Class of British steam locomotives

The GWR 388 class was a large class of 310 0-6-0 goods locomotives built by the Great Western Railway. They are sometimes referred to as the Armstrong Goods or Armstrong Standard Goods to differentiate from the Gooch Goods and Dean Goods classes, both of which were also large classes of standard goods locomotives.

==Use==
Despite their description as goods engines, for many years they were also used on passenger trains; the class that principally replaced them was Churchward's mixed-traffic 2-6-0s, the 4300 Class of 1919–21. They were used throughout the GWR system where the gauge permitted; principally in the Northern Division to start with.

==War service==
While the service overseas of Dean's 2301 Class during two world wars is well documented, that of the 388 Class in World War I is less known. Six of the class were sent to Serbia in 1916, two of them returning in 1921; and 16 of them were shipped to Salonika in 1917, though the first batch of eight was lost at sea. After the war four of them entered the stock of the Ottoman Railway Company; another four were returned to the GWR in 1921.

==Numbering==
The 388 class were built in several batches between 1866 and 1876; many locomotives were given numbers from recently withdrawn locomotives, so they do not run in a continuous series, or even in order of construction.

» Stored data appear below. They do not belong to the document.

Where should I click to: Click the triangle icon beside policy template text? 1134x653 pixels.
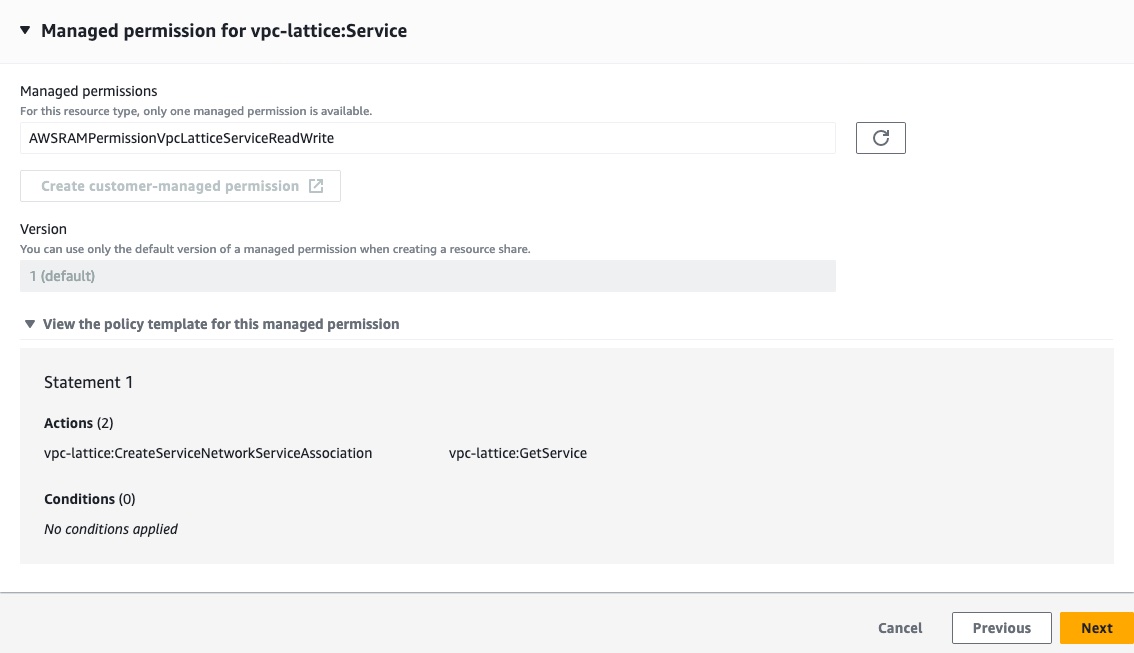(x=28, y=323)
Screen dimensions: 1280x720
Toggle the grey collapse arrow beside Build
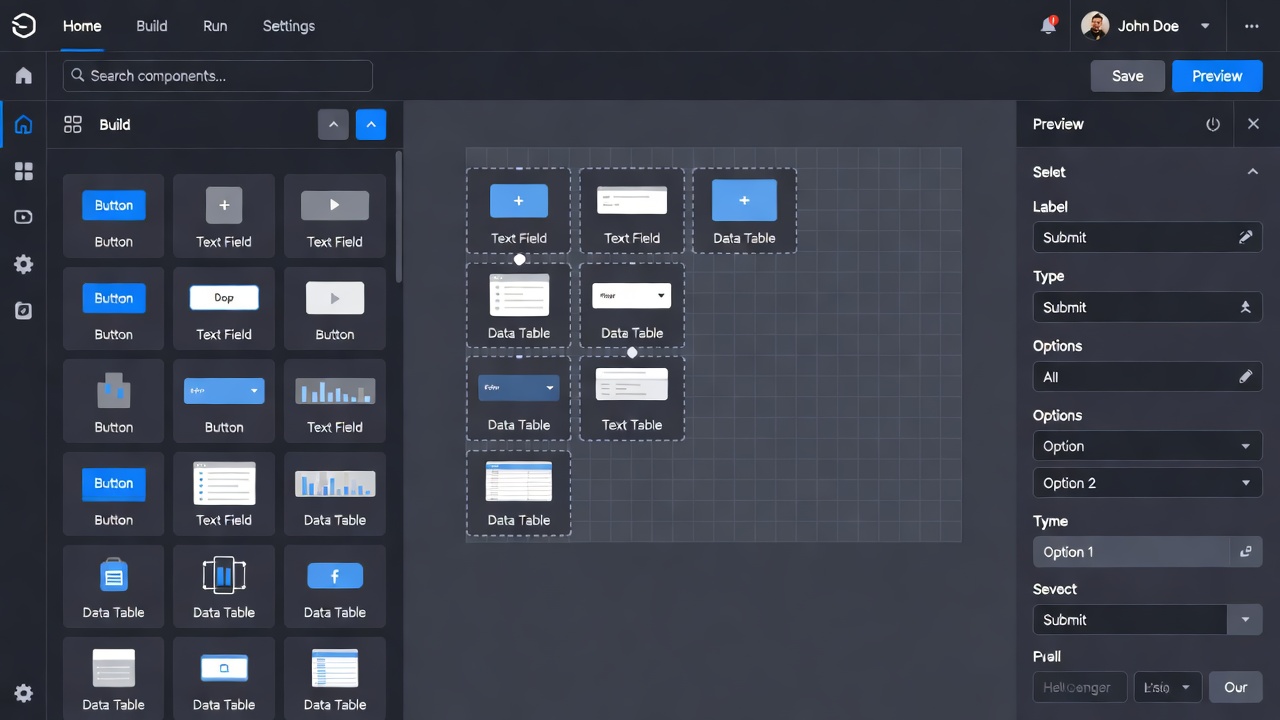(x=333, y=124)
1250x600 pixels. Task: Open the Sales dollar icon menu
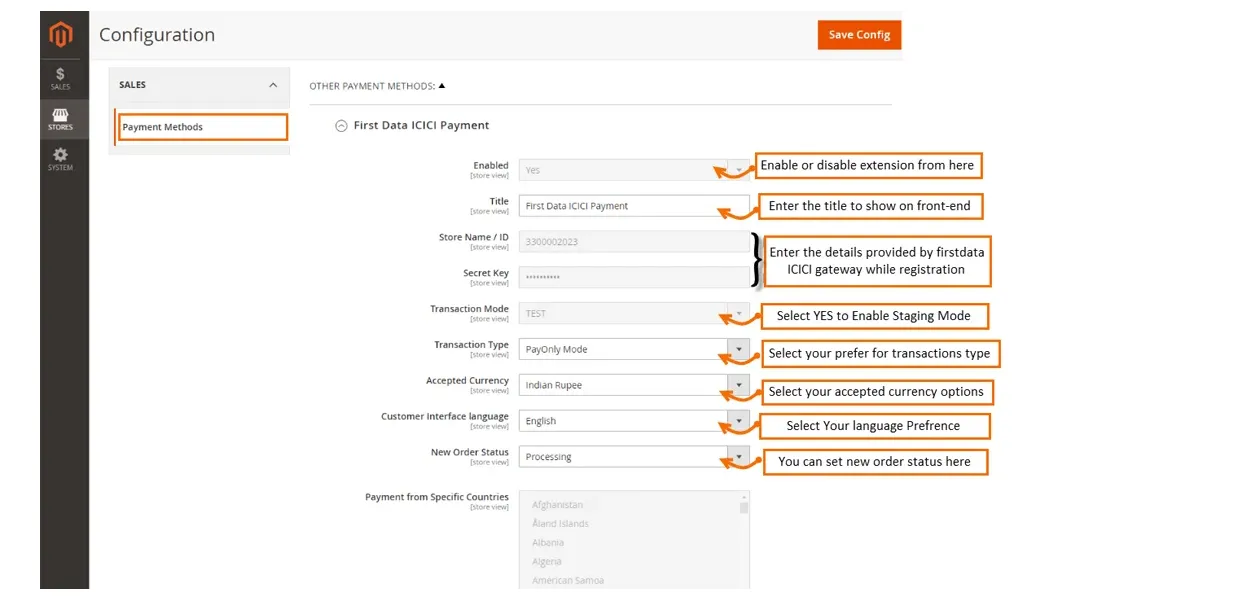60,78
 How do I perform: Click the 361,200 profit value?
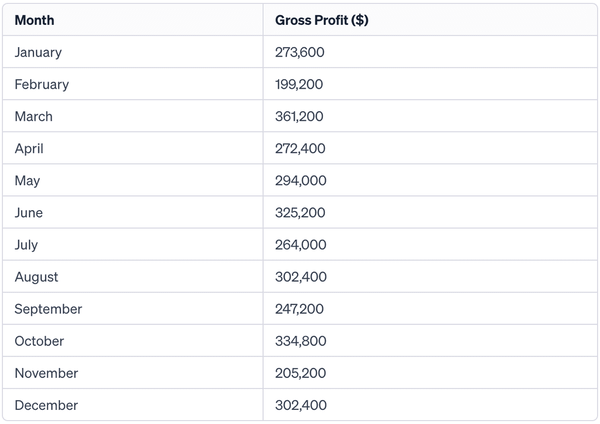pos(299,116)
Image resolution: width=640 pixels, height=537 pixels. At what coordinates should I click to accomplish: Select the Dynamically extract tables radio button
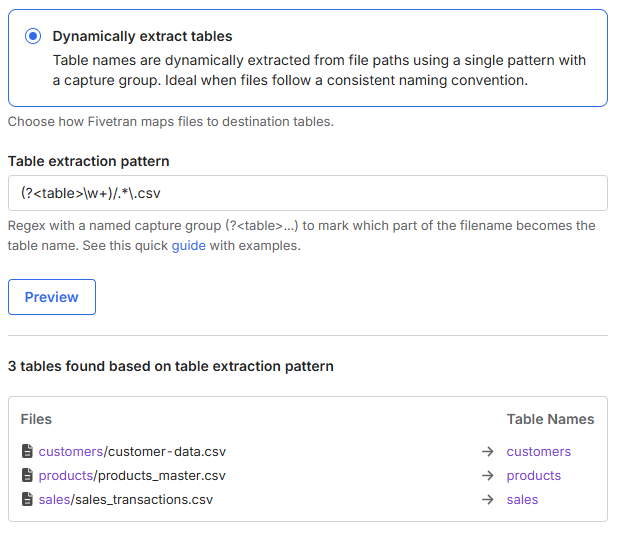click(x=33, y=36)
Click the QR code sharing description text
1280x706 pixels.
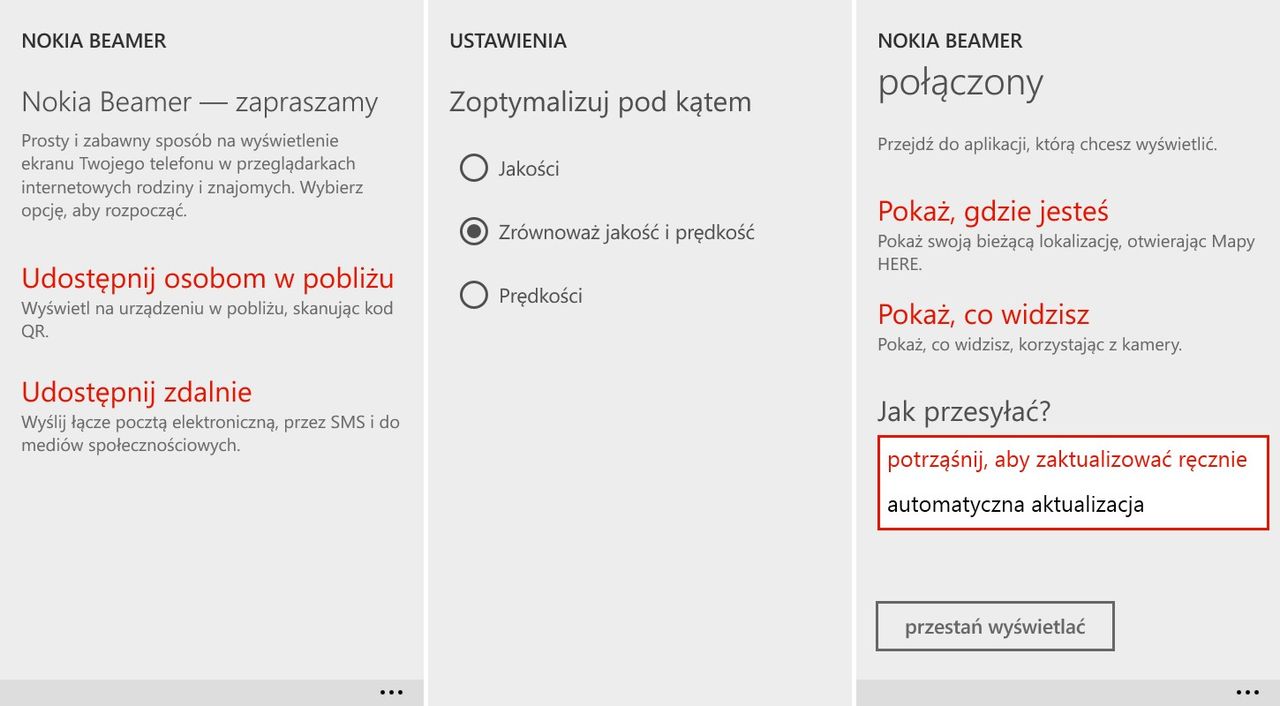coord(207,319)
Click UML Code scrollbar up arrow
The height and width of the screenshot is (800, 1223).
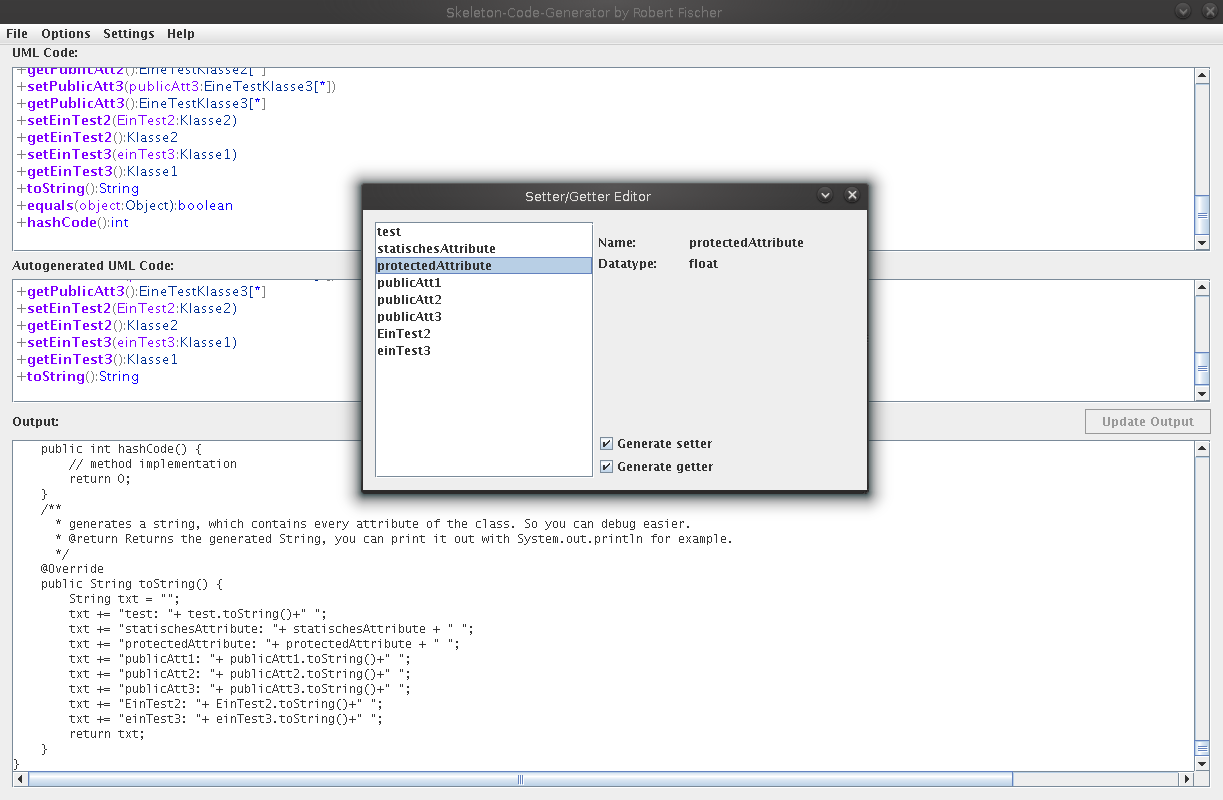[1202, 75]
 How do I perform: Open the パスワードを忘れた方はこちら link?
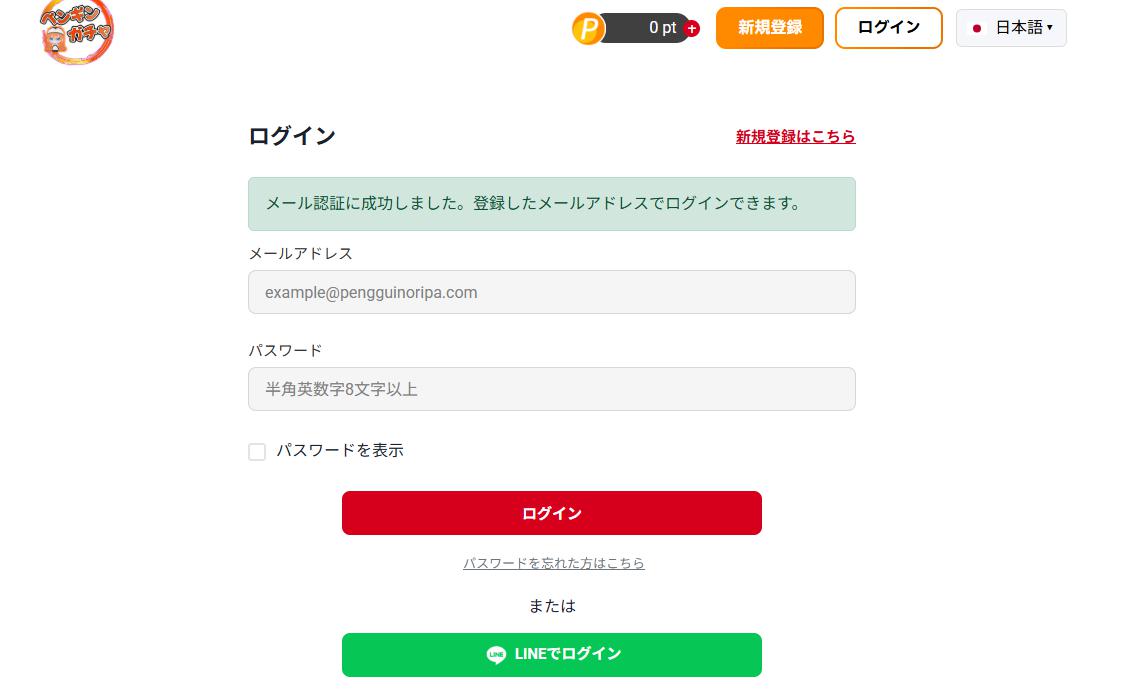553,564
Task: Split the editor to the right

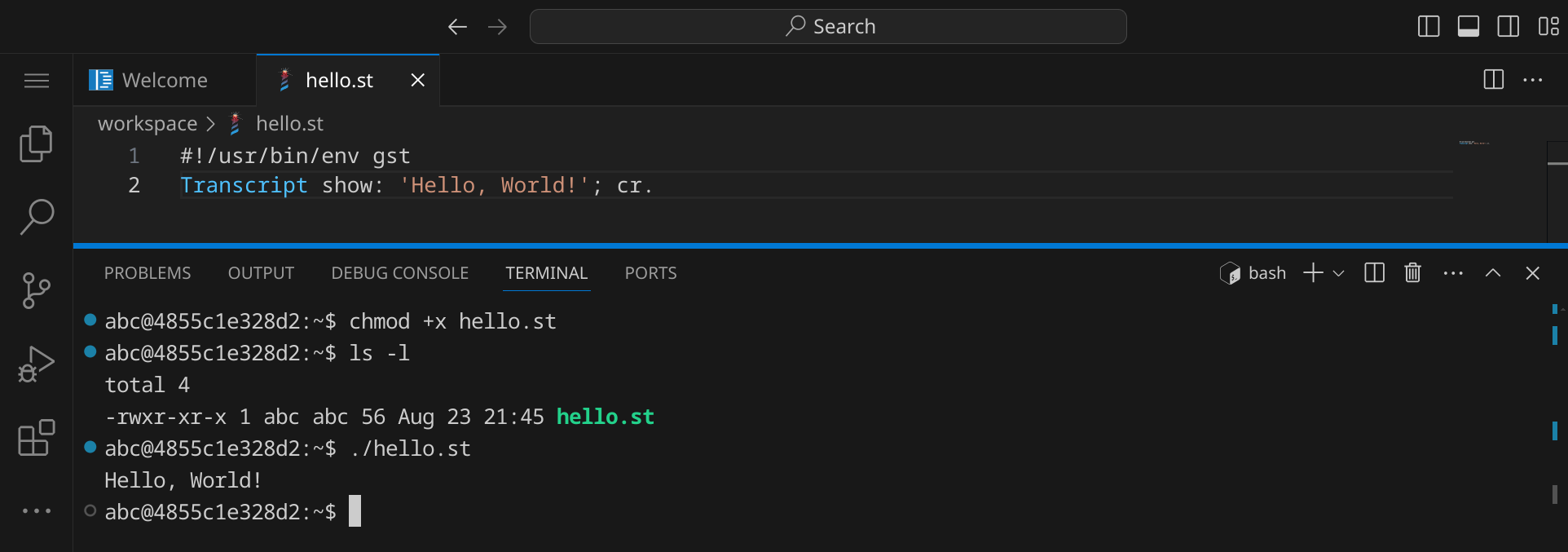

In the following table the "Works Number" is a sequential number allocated by the builder, the "Locomotive number" is the number carried on the locomotive for identification.

Table of orders and numbers
| Year | Quantity | Lot No. | Works Nos. | Locomotive numbers | Notes |
|---|---|---|---|---|---|
| 1866-67 | 19 | 9th Goods | 79–97 | 388–406 |  |
| 1867 | 16 | 10th Goods | 98–113 | 407–412, 419–428 |  |
| 1867 | 5 | 1st Renewals | 114–118 | 1012–1014, 1064–1065 | 1064/65 renumbered 1088/98 in September 1868; then 238 and 37 in July 1870 |
| 1867 | 10 | 11th Goods | 119–128 | 429–438 |  |
| 1868 | 10 | 15th | 135–144 | 445–454 |  |
| 1868 | 5 | 16th | 145–149 | 370–371, 426–428 | 426–429 renumbered 26, 42, 1066 in February 1868; 1066 renumbered 1090 in September 1868; then 38 in July 1870. |
| 1868 | 5 | 17th | 150–154 | 1091–1095 | renumbered 41, 43, 44, 46, 50 in July 1870 |
| 1870 | 30 | 21st | 215–244 | 491–496, 1168, 498–500, 1169–1171, 497, 501–516 | 1168–1171 renumbered 1082–85 in July 1870. |
| 1870 | 30 | 23rd | 251–280 | 1086–1099, 1100–1105, 593–602 |  |
| 1870-71 | 20 | 24th | 281–300 | 1106–1115, 603–612 |  |
| 1871-72 | 30 | 26th | 321–350 | 657–676, 24, 31, 48, 51, 52, 116, 298, 300, 415, 416 |  |
| 1872 | 40 | 28th | 252–391 | 677–716 |  |
| 1873 | 30 | 31st | 432–461 | 776–805 |  |
| 1873-74 | 20 | 35th | 483–502 | 874–893 |  |
| 1875-76 | 20 | 41st | 623–642 | 21–23, 25, 27, 29, 32, 39, 53, 117, 1186–1195 |  |
| 1876 | 20 | 42nd | 643–662 | 1196–1215 | Ran as broad-gauge locomotives from 1884 or 1887–88 until 1892, see later |

==Broad gauge==
Twenty locomotives were converted to broad gauge from 1884 and reconverted to standard gauge in 1892.

- 1196 (1888–1892)
- 1197 (1887–1892)
- 1198 (1888–1892)
- 1199 (1887–1892)
- 1200 (1887–1892)
- 1201 (1888–1892)
- 1202 (1887–1892)
- 1203 (1887–1892)
- 1204 (1888–1892)
- 1205 (1888–1892)
- 1206 (1884–1892)
- 1207 (1884–1892)
- 1208 (1884–1892)
- 1209 (1884–1892)
- 1210 (1884–1892)
- 1211 (1884–1892)
- 1212 (1884–1892)
- 1213 (1884–1892)
- 1214 (1884–1892)
- 1215 (1884–1892)

Conversion to broad gauge involved the replacement of the locomotive axles, the wheels being placed outside the outer frames instead of between the inner and outer frames. Secondhand tenders which had been built for the broad gauge were used; these were wider than the locomotive cabs, which were not altered.

==Accidents and incidents==
On 11 November 1890, No. 1100 was struck by a broad gauge boat train from Plymouth at .

==Withdrawal==
There were numerous withdrawals from around 1920. After 1930 the few remainders were at Oxley, Stourbridge and Wellington, and the last was withdrawn in 1934. Like all Armstrong locomotives, none were preserved.